◆ **YOUR TASK**:
Copy the material below exactly, but only from the line with "Image resolution: width=600" onward, the final line included.
-- -- --
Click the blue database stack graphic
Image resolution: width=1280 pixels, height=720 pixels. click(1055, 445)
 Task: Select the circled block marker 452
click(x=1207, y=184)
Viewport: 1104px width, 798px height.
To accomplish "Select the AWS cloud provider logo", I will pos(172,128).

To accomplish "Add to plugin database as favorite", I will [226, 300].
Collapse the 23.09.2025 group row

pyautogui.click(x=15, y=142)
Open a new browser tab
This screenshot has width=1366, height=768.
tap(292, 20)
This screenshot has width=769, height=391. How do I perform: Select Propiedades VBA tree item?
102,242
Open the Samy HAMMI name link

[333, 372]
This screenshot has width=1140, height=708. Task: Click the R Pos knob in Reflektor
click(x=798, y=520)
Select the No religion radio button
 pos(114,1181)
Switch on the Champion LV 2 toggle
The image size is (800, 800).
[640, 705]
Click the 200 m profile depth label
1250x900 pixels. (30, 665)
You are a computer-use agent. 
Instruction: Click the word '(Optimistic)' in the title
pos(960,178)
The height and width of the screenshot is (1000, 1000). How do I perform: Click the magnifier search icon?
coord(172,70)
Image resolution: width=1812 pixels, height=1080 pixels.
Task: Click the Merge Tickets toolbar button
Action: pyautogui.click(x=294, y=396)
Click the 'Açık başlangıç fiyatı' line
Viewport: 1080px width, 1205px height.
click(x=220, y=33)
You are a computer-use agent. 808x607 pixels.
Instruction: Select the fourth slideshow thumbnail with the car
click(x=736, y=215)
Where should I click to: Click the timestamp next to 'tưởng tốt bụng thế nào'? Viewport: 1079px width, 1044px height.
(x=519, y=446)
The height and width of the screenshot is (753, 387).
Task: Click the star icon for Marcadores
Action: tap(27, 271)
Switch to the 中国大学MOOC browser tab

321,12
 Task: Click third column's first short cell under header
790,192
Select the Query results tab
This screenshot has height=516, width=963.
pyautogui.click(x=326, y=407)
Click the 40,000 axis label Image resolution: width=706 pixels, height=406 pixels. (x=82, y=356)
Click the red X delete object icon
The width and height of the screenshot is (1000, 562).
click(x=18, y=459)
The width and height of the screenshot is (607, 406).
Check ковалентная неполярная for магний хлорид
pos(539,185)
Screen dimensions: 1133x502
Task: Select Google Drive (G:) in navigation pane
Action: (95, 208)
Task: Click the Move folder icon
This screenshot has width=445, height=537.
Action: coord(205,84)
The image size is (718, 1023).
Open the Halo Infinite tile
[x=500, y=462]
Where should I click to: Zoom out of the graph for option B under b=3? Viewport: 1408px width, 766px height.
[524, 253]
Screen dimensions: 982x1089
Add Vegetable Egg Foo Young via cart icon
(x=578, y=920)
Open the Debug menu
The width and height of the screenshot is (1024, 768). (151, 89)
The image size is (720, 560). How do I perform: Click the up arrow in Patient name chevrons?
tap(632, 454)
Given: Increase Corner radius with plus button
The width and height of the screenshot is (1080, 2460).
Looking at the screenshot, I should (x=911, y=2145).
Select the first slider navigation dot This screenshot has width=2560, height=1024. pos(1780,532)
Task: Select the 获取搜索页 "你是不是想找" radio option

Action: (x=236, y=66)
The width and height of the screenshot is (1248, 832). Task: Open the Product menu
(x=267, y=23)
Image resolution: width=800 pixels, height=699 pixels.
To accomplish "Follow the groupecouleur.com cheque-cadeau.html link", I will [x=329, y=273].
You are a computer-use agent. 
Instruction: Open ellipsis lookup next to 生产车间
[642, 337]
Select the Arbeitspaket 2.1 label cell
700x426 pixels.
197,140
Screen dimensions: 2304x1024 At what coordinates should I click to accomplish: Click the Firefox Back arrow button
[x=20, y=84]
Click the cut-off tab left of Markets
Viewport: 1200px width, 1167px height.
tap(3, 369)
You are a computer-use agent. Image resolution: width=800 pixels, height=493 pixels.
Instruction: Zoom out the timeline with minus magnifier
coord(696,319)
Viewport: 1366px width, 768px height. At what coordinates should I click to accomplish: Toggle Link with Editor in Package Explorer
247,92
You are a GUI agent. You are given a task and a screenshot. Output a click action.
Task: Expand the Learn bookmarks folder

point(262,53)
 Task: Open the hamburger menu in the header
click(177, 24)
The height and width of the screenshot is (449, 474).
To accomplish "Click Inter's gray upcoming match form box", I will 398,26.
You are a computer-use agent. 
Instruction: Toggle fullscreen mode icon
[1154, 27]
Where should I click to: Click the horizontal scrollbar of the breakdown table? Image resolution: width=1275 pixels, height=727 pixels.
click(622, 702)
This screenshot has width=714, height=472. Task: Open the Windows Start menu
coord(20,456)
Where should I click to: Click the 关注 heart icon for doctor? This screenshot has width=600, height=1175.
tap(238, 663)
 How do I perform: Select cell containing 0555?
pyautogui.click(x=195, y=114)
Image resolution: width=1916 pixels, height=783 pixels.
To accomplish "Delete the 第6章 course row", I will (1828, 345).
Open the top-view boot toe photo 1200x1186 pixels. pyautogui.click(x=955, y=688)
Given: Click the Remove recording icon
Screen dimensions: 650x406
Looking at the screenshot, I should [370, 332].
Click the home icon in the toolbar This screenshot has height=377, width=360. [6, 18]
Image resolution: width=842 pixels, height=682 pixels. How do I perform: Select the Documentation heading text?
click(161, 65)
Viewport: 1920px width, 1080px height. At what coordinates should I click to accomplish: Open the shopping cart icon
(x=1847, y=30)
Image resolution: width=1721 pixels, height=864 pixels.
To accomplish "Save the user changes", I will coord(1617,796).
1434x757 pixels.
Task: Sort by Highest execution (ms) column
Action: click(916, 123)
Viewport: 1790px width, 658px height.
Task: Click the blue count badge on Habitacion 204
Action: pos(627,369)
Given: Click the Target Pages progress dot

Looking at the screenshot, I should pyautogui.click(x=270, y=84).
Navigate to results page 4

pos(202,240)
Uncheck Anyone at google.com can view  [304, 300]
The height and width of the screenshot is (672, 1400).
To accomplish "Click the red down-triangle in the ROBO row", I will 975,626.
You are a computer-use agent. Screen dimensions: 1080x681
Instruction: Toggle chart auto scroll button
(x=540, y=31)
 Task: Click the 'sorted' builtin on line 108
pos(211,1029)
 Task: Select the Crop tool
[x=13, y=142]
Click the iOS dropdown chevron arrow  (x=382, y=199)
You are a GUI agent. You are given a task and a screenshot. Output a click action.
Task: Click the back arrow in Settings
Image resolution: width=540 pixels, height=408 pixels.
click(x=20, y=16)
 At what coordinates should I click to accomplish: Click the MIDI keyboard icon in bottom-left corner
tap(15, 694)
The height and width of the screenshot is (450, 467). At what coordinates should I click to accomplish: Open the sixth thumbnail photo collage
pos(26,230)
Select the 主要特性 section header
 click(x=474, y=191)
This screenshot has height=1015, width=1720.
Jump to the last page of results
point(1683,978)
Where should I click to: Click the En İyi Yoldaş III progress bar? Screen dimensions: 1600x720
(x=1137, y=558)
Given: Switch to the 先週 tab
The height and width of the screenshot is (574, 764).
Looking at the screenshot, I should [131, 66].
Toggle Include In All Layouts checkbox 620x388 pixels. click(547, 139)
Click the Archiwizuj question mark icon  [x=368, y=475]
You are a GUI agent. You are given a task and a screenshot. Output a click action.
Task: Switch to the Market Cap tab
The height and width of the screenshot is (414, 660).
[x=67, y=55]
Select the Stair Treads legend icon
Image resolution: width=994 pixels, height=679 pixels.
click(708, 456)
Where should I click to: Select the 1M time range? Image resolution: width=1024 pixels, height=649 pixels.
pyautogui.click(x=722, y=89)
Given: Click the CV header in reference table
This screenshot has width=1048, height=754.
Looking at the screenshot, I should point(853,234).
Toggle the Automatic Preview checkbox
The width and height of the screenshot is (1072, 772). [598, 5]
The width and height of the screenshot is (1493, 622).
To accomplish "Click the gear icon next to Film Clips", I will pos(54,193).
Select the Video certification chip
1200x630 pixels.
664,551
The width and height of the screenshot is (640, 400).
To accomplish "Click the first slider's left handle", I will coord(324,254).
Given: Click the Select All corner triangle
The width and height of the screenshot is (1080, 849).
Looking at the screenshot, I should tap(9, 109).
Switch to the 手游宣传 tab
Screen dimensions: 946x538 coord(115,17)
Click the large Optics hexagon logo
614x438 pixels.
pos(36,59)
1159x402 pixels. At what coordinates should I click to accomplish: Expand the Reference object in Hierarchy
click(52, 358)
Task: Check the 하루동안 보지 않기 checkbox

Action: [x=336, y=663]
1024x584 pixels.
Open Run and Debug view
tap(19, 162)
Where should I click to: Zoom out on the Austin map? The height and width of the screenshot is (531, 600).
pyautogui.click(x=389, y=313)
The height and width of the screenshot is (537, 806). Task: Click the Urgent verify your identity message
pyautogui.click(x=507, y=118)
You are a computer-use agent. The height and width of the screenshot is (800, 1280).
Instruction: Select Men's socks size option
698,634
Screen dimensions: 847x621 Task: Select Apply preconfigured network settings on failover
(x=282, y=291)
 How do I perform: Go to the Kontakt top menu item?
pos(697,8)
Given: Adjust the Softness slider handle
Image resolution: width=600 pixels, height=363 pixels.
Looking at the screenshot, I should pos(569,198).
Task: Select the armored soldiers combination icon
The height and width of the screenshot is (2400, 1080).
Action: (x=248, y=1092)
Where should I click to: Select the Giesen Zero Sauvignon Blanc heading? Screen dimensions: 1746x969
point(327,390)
-- -- --
◆ **RESPONSE TO THE EXERCISE**:
Image resolution: width=600 pixels, height=363 pixels.
Looking at the screenshot, I should pos(569,198).
Task: Select the armored soldiers combination icon
The height and width of the screenshot is (2400, 1080).
Action: (x=248, y=1092)
Where should I click to: Select the Giesen Zero Sauvignon Blanc heading? Screen dimensions: 1746x969
point(327,390)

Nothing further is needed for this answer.